In-memory computing startups are hot at the moment. You don’t need to look further for evidence than Hazelcast, an eight-year-old San Mateo, California-based startup developing a speedy low-latency data processing platform. After raising $21 million in June 2019, the company today announced that it’s secured $50 million in an oversubscribed series D venture and debt round (a combination of $28.5 million in addition to $21.5 million raised in June) co-led by the European Bank for Reconstruction and Development (EBRD) via its Venture Capital Investment Programme and Deutsche Investitions- und Entwicklungsgesellschaft mbH (DEG), with participation from C5 Capital, Bain Capital Ventures, Earlybird Venture Capital, Capital One Growth Ventures, and Comerica Bank (which provided the growth debt facility).
CEO Kelly Herrell said the capital infusion will be used to expand the company’s footprint and accelerate various edge, enterprise cloud, and machine learning initiatives, including a previously announced coengineering program with Intel and a reselling agreement through IBM.
“The world’s largest and leading enterprises are leveraging in-memory computing to power a new breed of business-critical applications,” said Herrell in a statement. “Whether they are gaining their competitive advantage from real-time fraud detection, payment processing, risk analysis, predictive maintenance, connected cars, or any application to better serve customers, the ultra-low latency delivered by Hazelcast is at the root of business success for these digitally inspired applications.”
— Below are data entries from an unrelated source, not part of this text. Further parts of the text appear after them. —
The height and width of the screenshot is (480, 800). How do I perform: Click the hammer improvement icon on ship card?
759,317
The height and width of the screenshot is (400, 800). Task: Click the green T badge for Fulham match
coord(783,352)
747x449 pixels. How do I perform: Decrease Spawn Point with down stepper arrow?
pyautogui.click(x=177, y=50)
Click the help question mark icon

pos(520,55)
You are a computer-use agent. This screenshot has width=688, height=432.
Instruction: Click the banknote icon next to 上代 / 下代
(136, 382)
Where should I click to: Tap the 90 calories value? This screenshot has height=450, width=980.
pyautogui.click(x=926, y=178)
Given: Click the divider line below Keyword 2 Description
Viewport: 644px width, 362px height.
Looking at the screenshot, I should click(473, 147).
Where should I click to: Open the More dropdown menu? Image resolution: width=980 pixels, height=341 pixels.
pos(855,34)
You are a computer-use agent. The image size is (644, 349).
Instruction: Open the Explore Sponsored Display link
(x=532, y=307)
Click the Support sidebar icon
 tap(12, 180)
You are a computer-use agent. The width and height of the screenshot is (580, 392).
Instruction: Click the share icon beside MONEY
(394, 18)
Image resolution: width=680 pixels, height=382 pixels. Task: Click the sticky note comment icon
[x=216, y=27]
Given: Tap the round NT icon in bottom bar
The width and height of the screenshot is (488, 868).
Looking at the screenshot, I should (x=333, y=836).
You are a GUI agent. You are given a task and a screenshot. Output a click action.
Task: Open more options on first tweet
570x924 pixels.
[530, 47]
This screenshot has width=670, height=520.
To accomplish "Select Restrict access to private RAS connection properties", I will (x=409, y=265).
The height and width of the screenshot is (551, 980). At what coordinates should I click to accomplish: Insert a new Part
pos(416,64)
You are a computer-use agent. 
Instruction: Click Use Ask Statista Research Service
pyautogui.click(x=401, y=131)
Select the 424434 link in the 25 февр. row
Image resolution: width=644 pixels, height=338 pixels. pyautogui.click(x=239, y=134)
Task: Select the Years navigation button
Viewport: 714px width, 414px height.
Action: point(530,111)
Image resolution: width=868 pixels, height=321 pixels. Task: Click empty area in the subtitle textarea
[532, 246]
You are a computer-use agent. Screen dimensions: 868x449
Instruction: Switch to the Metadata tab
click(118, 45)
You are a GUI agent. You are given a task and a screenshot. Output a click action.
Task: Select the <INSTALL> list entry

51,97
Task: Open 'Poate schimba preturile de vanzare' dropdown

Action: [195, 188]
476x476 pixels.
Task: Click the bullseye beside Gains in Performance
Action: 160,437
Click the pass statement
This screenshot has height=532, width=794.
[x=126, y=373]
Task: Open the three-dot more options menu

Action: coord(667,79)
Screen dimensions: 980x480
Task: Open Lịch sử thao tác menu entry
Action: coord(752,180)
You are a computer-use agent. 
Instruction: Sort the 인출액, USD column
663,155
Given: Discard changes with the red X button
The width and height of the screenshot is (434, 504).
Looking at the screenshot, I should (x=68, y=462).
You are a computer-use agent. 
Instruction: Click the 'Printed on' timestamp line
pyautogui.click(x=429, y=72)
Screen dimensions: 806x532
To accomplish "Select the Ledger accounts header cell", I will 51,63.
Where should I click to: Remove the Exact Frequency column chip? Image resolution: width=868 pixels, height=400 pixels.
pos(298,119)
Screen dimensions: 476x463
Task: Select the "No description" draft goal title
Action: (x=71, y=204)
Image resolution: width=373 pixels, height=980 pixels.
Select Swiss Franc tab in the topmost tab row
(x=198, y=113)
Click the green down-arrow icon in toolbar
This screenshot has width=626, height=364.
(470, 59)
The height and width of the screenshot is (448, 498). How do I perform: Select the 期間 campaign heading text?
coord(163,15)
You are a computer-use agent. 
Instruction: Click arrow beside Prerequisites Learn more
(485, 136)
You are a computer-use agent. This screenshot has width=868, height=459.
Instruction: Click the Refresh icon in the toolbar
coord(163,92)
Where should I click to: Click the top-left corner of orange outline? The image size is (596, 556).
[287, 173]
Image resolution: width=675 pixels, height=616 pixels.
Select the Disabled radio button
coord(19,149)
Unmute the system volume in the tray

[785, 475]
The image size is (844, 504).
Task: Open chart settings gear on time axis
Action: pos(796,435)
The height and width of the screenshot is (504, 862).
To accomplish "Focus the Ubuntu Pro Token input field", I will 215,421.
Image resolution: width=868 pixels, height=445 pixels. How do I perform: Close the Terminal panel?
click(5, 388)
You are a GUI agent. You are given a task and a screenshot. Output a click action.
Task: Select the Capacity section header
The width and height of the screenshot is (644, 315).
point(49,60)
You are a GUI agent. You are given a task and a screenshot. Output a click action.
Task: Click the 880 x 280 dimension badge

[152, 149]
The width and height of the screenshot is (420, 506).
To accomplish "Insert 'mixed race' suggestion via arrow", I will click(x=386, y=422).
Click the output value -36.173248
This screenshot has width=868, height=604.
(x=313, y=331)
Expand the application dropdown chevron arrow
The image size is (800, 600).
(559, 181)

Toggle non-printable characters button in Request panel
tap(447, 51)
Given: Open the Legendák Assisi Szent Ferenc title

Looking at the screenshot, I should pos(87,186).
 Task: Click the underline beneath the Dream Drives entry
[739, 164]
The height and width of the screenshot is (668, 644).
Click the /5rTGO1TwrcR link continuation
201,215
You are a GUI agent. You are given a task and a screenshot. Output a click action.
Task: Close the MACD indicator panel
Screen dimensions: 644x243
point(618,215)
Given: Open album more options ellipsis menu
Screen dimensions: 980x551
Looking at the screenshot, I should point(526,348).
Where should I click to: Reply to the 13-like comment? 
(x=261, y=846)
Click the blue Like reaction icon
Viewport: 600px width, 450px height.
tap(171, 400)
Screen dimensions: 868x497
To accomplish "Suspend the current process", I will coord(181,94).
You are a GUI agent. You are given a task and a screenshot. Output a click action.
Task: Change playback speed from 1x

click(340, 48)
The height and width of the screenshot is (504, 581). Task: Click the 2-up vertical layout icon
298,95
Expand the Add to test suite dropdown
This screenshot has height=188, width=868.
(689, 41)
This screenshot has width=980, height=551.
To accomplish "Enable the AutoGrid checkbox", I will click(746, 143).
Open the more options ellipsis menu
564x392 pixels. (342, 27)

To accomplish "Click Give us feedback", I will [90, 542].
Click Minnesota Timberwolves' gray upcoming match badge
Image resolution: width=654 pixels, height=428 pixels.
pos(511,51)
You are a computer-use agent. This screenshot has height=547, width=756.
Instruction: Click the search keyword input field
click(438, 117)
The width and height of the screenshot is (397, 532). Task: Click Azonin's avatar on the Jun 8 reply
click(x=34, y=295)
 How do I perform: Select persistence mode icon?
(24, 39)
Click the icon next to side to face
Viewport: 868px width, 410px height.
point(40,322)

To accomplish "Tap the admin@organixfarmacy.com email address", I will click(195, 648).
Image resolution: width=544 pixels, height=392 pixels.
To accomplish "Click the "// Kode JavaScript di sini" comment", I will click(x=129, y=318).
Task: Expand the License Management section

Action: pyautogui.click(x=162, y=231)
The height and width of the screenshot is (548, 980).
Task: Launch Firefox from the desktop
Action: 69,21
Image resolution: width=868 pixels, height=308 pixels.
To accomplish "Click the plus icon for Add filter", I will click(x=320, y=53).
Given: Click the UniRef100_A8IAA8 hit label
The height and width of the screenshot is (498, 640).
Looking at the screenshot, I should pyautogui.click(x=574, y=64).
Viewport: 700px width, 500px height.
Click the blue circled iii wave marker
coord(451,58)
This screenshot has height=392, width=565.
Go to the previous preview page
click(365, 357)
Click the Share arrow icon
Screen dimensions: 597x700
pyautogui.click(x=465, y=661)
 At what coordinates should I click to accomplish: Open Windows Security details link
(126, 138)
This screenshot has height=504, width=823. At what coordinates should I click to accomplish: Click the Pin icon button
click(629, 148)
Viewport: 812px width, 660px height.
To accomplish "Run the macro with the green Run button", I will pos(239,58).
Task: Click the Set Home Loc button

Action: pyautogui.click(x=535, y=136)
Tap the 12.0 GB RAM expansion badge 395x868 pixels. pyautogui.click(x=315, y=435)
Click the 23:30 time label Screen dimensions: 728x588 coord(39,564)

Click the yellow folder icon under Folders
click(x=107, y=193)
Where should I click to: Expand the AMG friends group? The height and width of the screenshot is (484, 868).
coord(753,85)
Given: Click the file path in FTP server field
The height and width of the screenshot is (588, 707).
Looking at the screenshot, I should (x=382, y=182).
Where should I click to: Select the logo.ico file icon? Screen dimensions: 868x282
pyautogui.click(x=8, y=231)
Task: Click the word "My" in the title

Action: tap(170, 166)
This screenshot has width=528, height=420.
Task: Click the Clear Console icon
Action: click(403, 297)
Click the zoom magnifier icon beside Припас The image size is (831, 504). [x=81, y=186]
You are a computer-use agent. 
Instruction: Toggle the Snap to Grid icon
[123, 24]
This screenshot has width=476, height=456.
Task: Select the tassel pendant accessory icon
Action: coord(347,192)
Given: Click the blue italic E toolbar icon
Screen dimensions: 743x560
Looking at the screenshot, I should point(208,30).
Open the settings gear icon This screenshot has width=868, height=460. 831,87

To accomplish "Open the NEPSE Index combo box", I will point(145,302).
Hazelcast — the brainchild of Enes Akar, Fuad Malikov, and Talip Ozturk — says its distributed architecture and high-speed event processing solutions provide redundancy for time-sensitive services like payment processing and fraud detection, complementing existing systems of record, such as databases. To this end, the company’s in-memory data grid technology (IMDG) has a low-latency layer that resides in random access memory (RAM) as opposed to a hard drive, enabling apps to store up to terabytes of data distributed among nodes to protect against the failure of any single network node. Hazelcast claims that the response time for complex transactions is often cut from minutes to sub-milliseconds.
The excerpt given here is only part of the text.